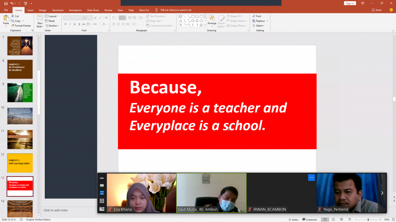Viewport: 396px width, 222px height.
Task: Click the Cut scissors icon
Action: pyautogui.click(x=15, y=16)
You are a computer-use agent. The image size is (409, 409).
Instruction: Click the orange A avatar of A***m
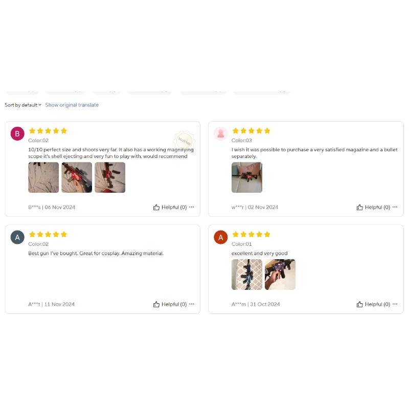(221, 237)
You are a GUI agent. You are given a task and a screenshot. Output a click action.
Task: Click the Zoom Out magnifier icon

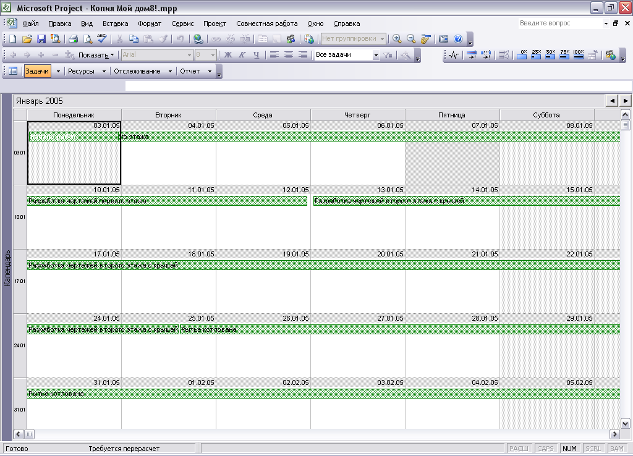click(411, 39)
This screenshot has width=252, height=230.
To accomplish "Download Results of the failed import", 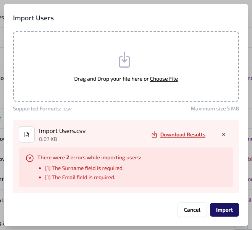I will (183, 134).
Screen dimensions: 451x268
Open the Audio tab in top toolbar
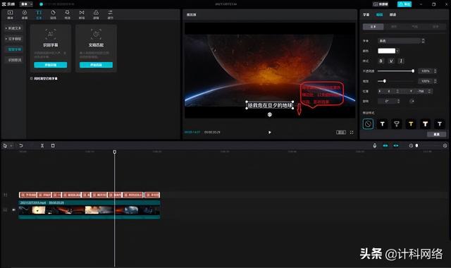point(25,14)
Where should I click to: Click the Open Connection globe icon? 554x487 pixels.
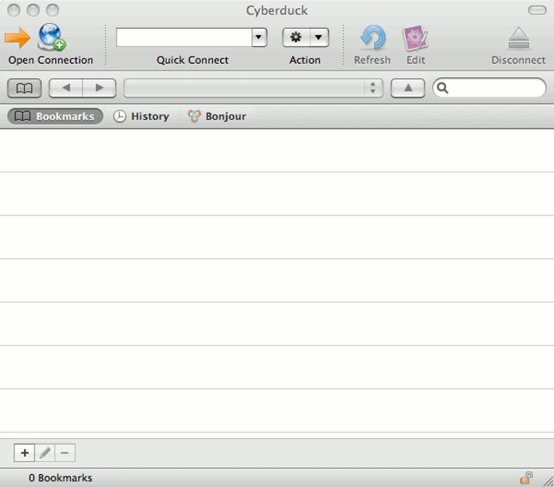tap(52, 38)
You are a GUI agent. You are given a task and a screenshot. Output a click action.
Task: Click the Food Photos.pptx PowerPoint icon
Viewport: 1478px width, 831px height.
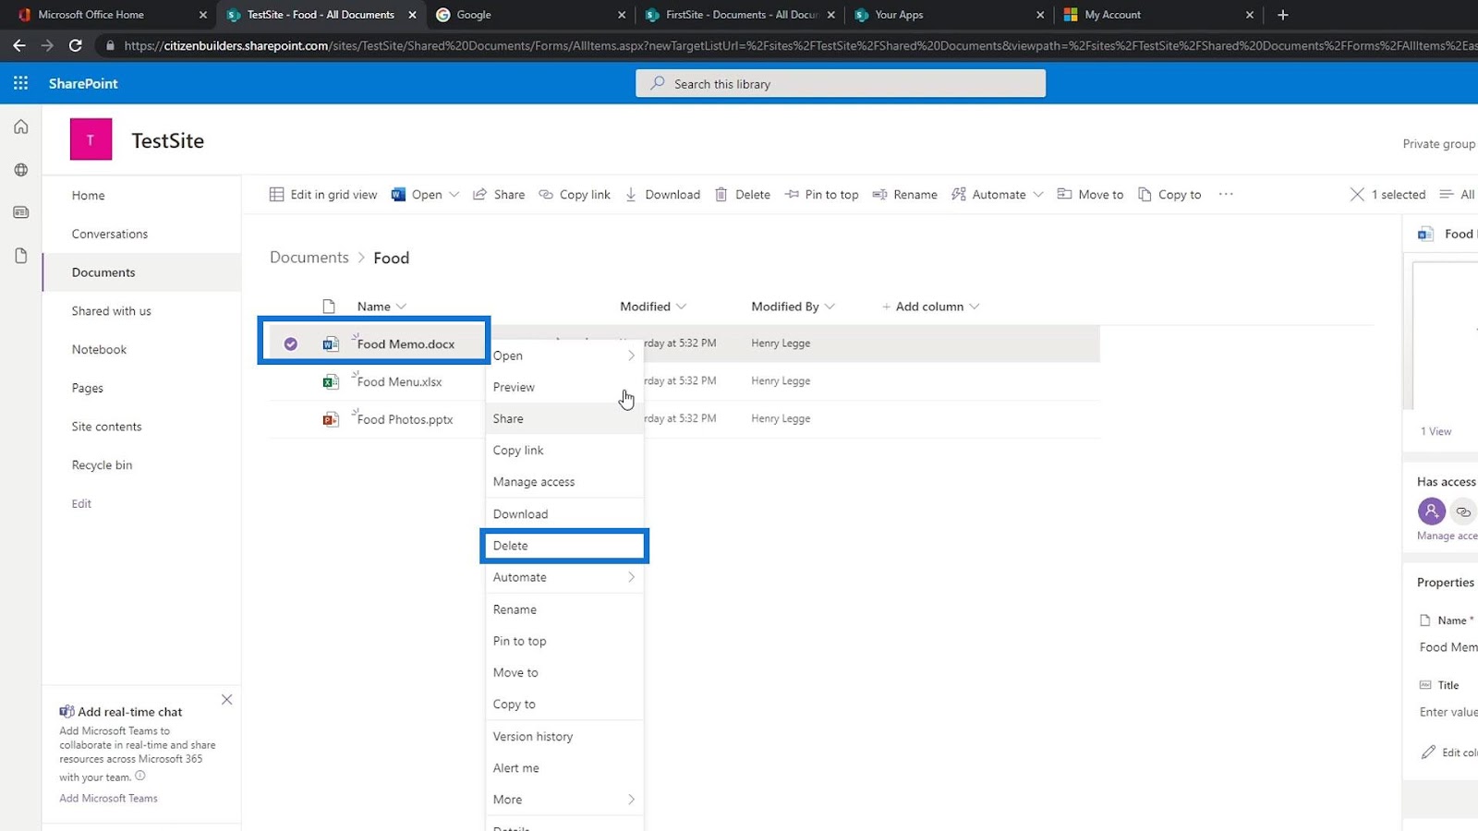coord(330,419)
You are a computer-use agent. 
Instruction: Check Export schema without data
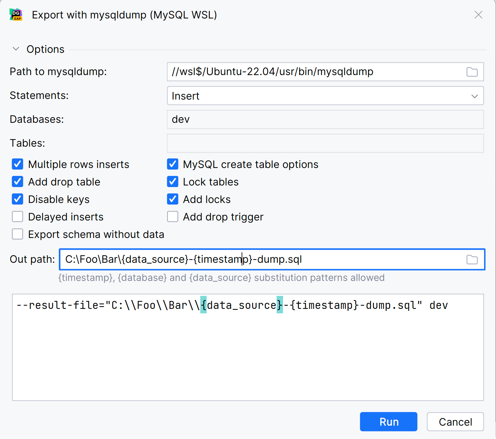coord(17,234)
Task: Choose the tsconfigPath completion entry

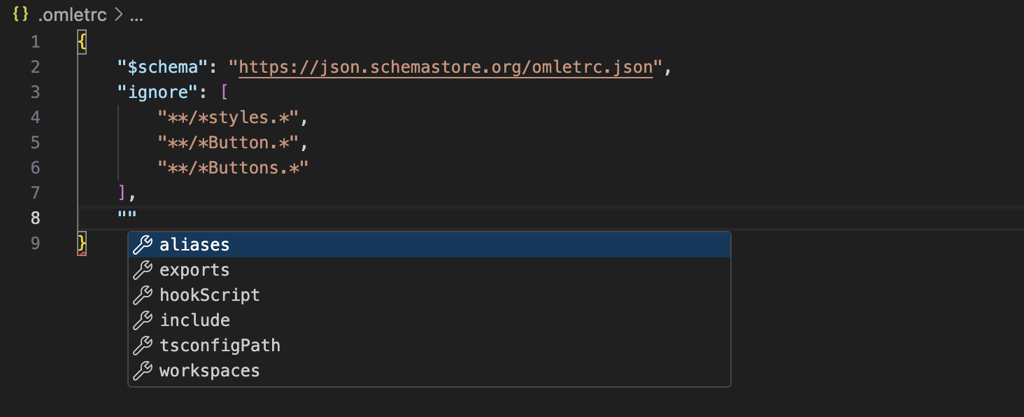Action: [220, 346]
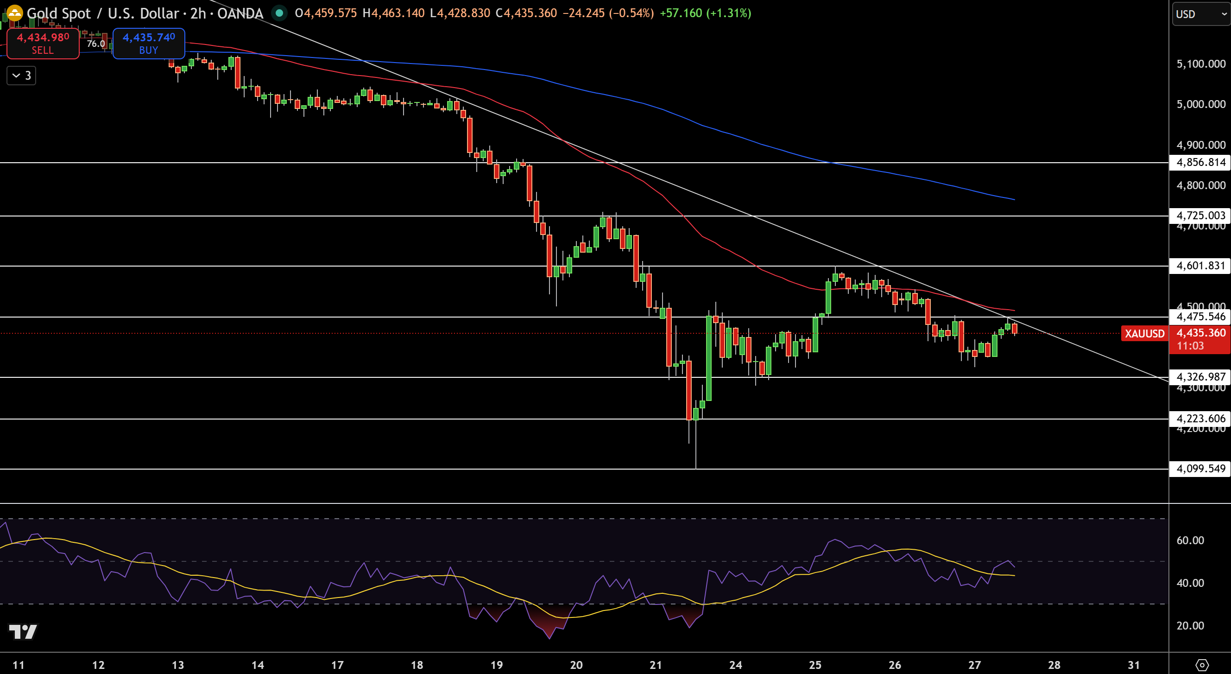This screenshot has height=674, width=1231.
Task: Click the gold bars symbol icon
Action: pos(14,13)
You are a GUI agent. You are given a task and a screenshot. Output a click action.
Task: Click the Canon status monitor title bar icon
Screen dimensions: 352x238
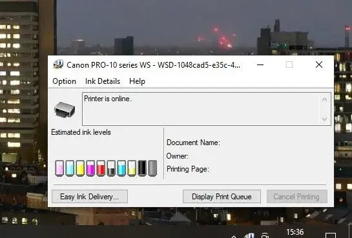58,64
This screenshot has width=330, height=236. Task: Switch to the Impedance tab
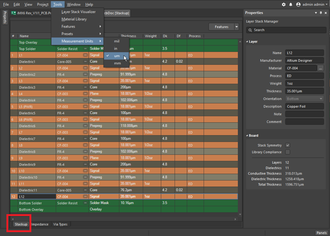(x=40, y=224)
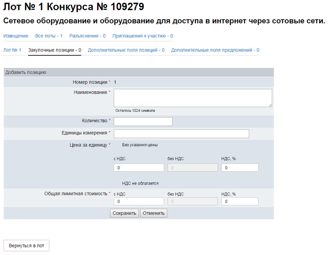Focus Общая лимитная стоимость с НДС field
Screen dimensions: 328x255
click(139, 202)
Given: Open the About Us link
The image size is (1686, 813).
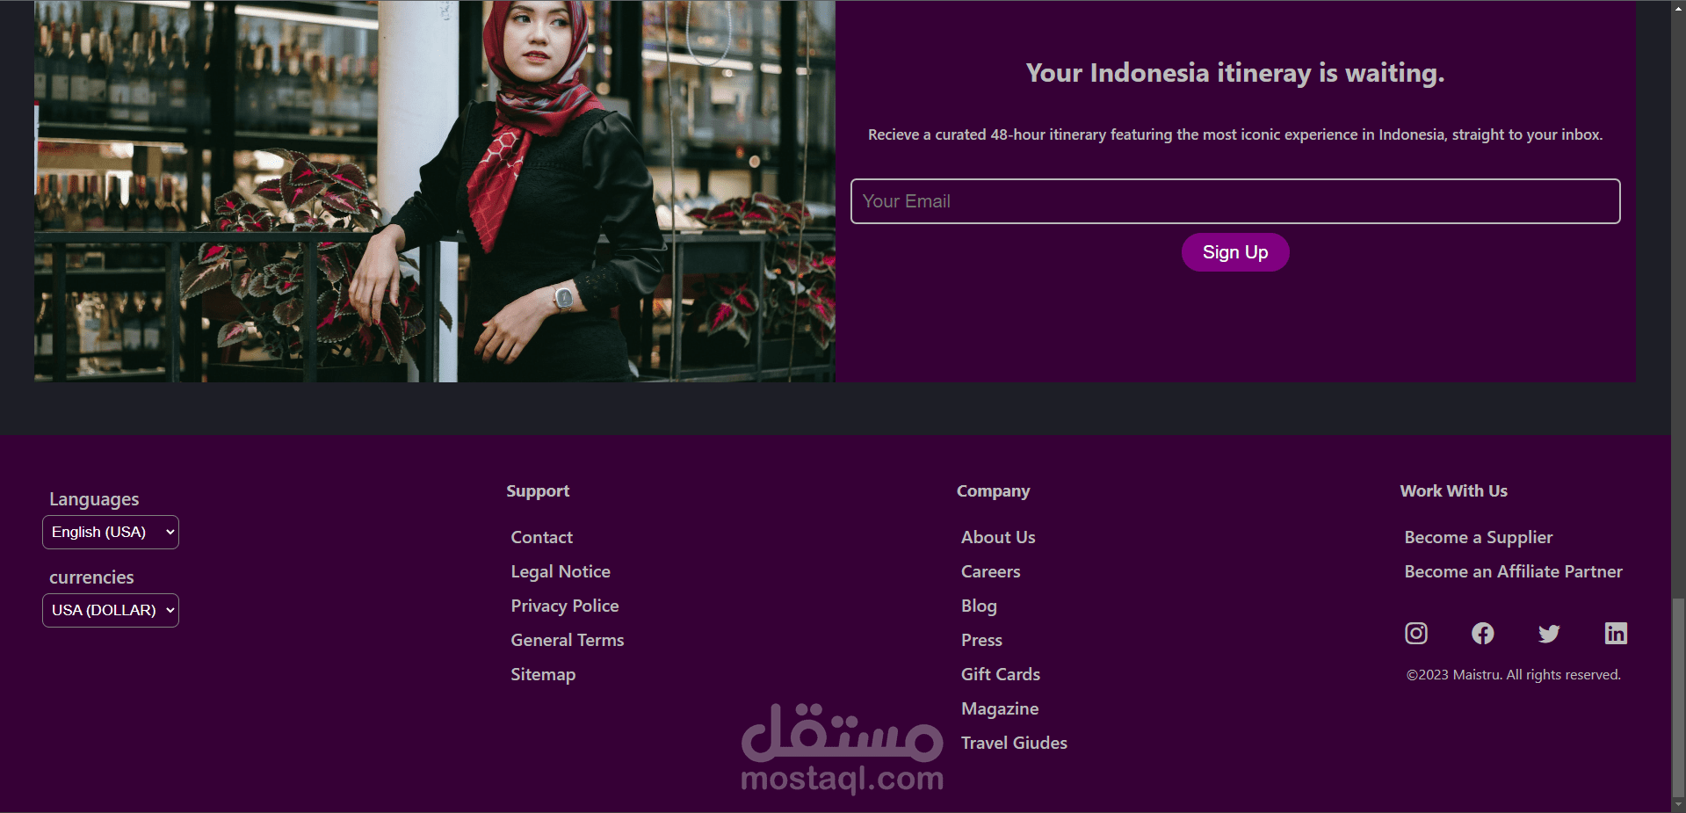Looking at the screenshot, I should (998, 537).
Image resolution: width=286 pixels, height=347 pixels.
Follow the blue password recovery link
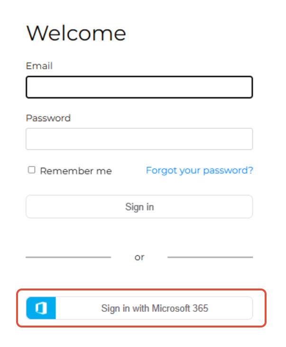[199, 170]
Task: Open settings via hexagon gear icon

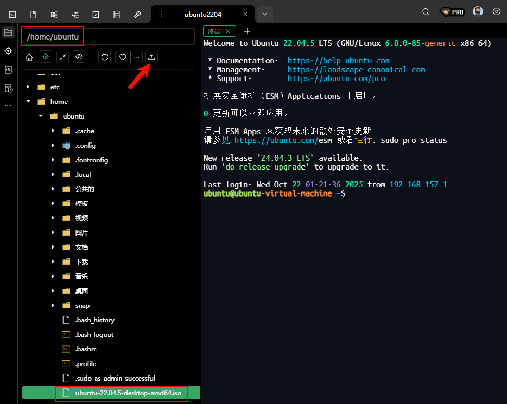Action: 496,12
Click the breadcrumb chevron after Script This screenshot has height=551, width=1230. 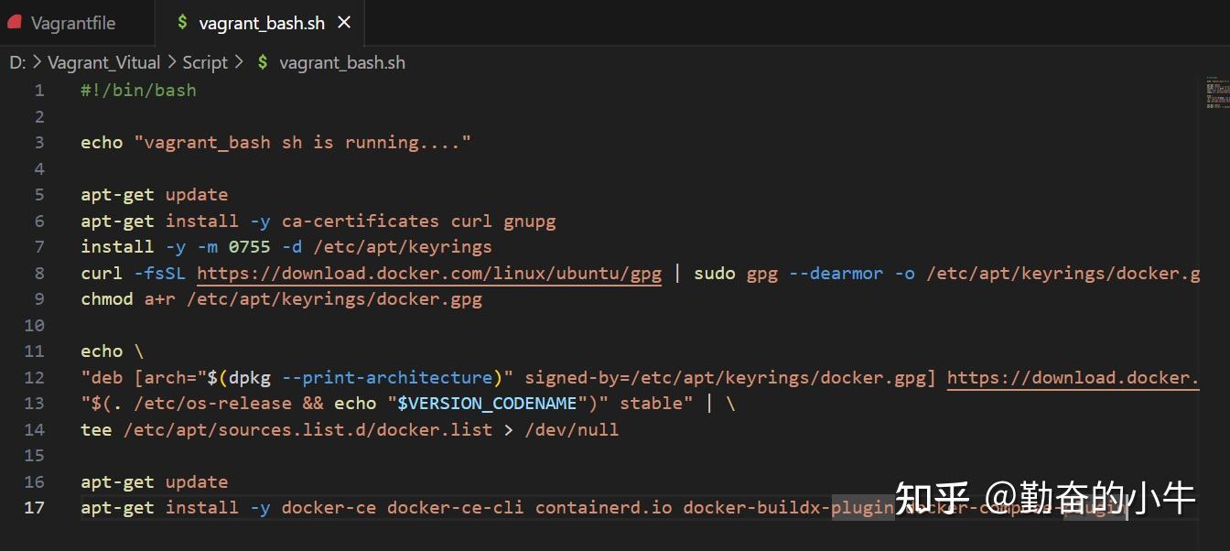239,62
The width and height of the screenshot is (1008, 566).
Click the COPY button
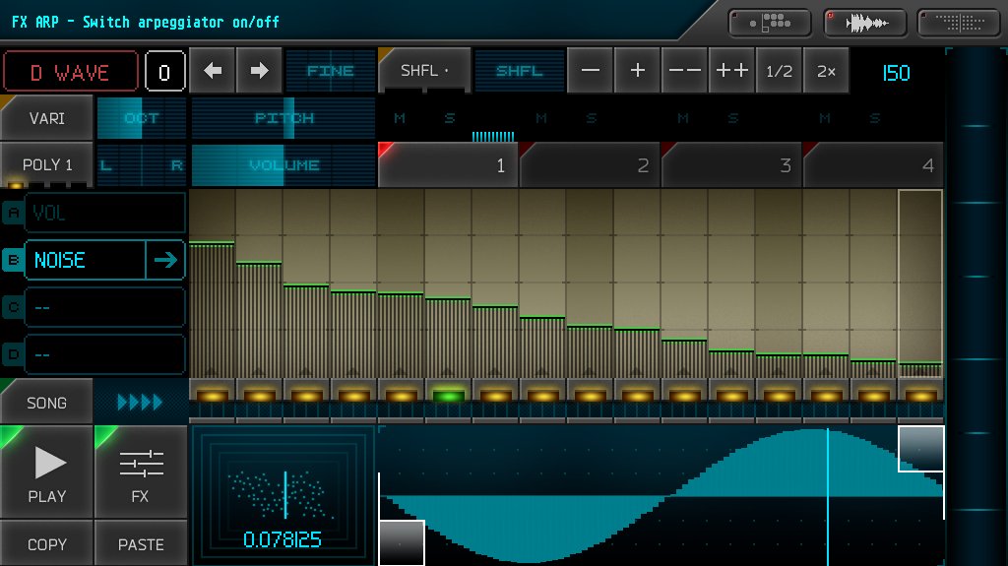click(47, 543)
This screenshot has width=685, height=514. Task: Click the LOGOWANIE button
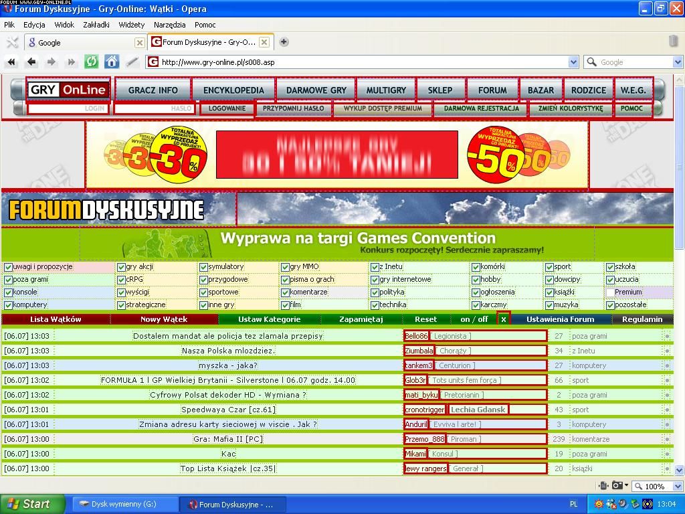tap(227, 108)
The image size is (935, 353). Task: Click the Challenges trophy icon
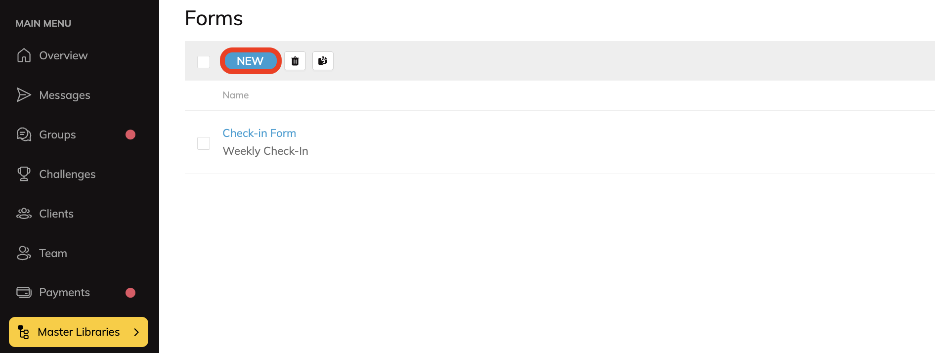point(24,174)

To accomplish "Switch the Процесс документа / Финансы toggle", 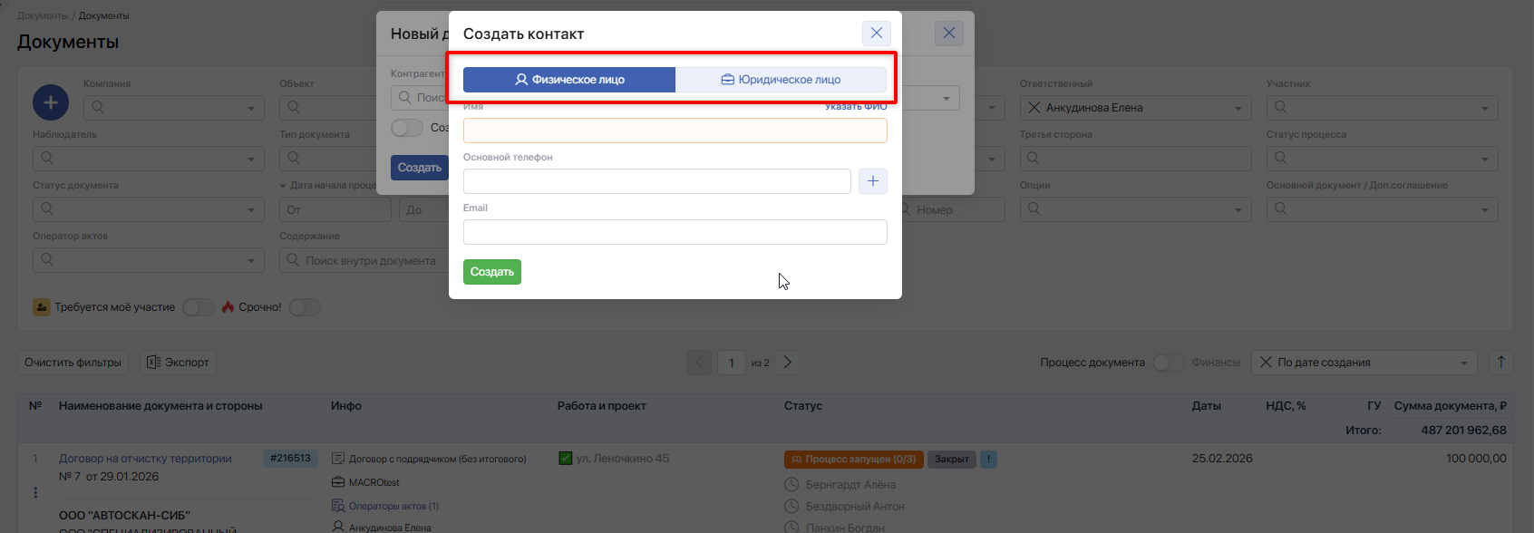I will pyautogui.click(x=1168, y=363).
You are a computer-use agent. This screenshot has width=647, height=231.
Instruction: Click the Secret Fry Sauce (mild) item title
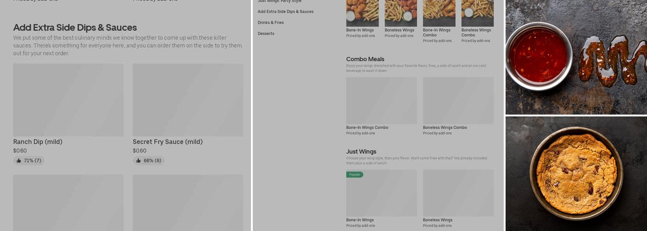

◆ ◆ ◆ ◆ ◆

» **PROBLEM DETAILS**:
Copy out the data word for word, starting at the line that contains "Where should I" and ending at the line that contains "click(139, 202)", and leave the pictures out of your answer.

» **WORKED ANSWER**:
Where should I click to: Click the Open Connection globe icon? 554x487 pixels.
tap(52, 38)
You are a GUI agent. You are given a task and a screenshot. Output a click action.
Task: Click the Food Photos.pptx PowerPoint icon
Viewport: 1478px width, 831px height.
coord(330,419)
You are a computer-use agent. 
Instruction: Check Export schema without data
coord(17,234)
Task: Choose the tsconfigPath completion entry

Action: [220, 346]
This screenshot has height=674, width=1231.
Task: Click the gold bars symbol icon
Action: pos(14,13)
You are a GUI agent. You are given a task and a screenshot. Output a click action.
Task: Click the Canon status monitor title bar icon
Screen dimensions: 352x238
58,64
This screenshot has width=330, height=236. Task: Switch to the Impedance tab
(x=40, y=224)
Focus Общая лимитная стоимость с НДС field
Screen dimensions: 328x255
click(139, 202)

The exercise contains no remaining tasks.